You should notice that $\hat{\theta}$ is approximately 1.5. 

### Fitting our Simple Model

Now that we have defined a simple linear model and loss function, let's begin working on fitting our model to the data.

#### Question 6
Let's confirm our visual findings for the optimal $\hat{\theta}$.

Recall from homework 6 that the analytical solution for the optimal $\hat{\theta}$ for the average squared loss is: 

$$\hat{\theta} = \frac{\sum_{i=1}^n x_i y_i}{\sum_{i=1}^n x_i^2}$$

Now that we have the analytic solution for $\hat{\theta}$, implement the function `find_theta` that calculates the numerical value of $\hat{\theta}$ based on our data $\textbf{x}$, $\textbf{y}$.

<!--
BEGIN QUESTION
name: q6
points: 1
-->

In [7]:
def find_theta(x, y):
    """
    Find optimal theta given x and y

    Keyword arguments:
    x -- the vector of values x
    y -- the vector of values y
    """
    ...

theta_hat_simple = find_theta(x, y)
print(f'theta_hat = {theta_hat_simple}')

In [None]:
grader.check("q6")

Now, let's plot our risk function again using the `visualize` function. But this time, we will add a vertical line at the optimal value of theta (plot the line $\theta = \hat{\theta}$).

In [9]:
theta_opt = find_theta(x, y)
visualize(x, y, thetas)
plt.axvline(x=theta_opt, color='r');

We now have an optimal value for $\theta$ that minimizes the empirical risk. We can use the scatter plot of the data and add the line $f_{\hat{\theta}}(x) = \hat{\theta} \cdot \textbf{x}$ using the $\hat{\theta}$ computed above.

In [10]:
theta_opt_2 = find_theta(x, y)
scatter(x, y)
line_values = linear_model(x, theta_opt_2)
plt.plot(x, line_values, color='r');

Great! It looks like our estimator $f_{\hat{\theta}}(x)$ is able to estimate the average $y$ for each $x$ quite well using a single parameter $\theta$. 

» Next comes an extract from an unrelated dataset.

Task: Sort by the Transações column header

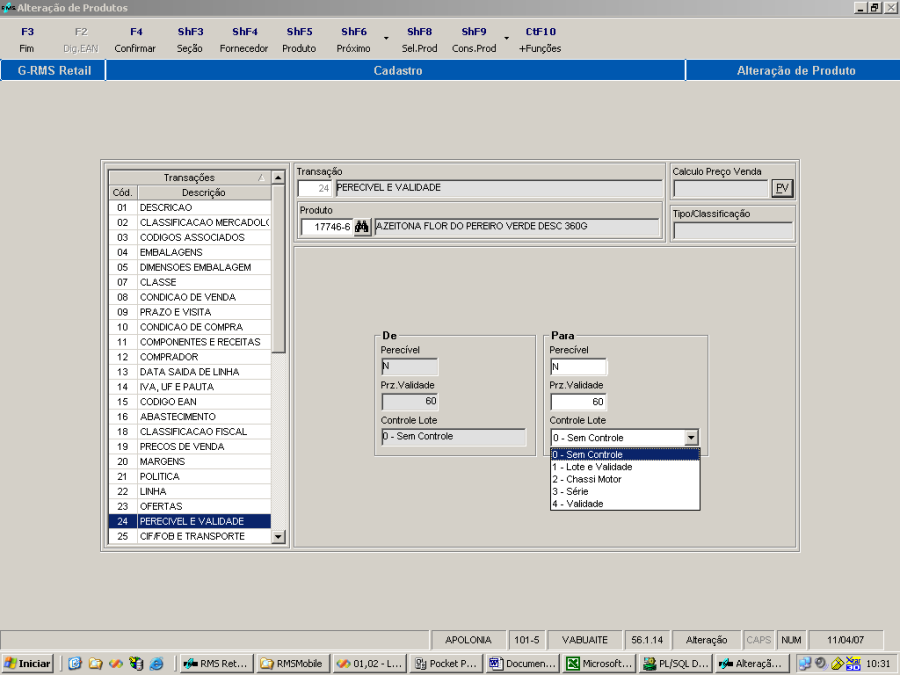Action: [x=189, y=177]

The difference between the true $y$'s and the predictions is known as the residual, $\textbf{r}=\textbf{y}-\hat{\theta} \cdot \textbf{x}$. Below, we find the residual and plot the residuals corresponding to $x$ in a scatter plot. We also plot a horizontal line at $y=0$ to assist visualization.

In [11]:
def visualize_residual(x, y):
    """
    Plot a scatter plot of the residuals, the remaining 
    values after removing the linear model from our data.

    Keyword arguments:
    x -- the vector of values x
    y -- the vector of values y
    """
    ...
    theta_hat = find_theta(x, y)
    y_sin = y - linear_model(x, theta_hat)
    plt.scatter(x, y_sin)
    plt.xlabel('x')
    plt.ylabel('residual (true y - estimated y)')
    plt.title('Residual vs x for Linear Model')
    plt.axhline(y=0, color='r')

visualize_residual(x, y)

### Increasing Model Complexity

It looks like the residual is sinusoidal, meaning our original data follows a linear function and a sinusoidal function. Let's define a new model to address this discovery and find optimal parameters to best fit the data:

$$\Large
f_\boldsymbol\theta(x) = \theta_1x + sin(\theta_2x)
$$

Now, our model is parameterized by both $\theta_1$ and $\theta_2$, which we can represent in the vector, $\boldsymbol{\theta}$.

Note that a general sine function $a\sin(bx+c)$ has three parameters: amplitude scaling parameter $a$, frequency parameter $b$ and phase shifting parameter $c$. Looking at the residual plot above, it looks like the residual is zero at x = 0, and the residual swings between -1 and 1. Thus, it seems reasonable to effectively set the scaling and phase shifting parameter ($a$ and $c$ in this case) to 1 and 0 respectively. While we could try to fit $a$ and $c$, we're unlikely to get much benefit. When you're done with this assignment, you can try adding $a$ and $c$ to our model and fitting these parameters to see if you can get a better loss.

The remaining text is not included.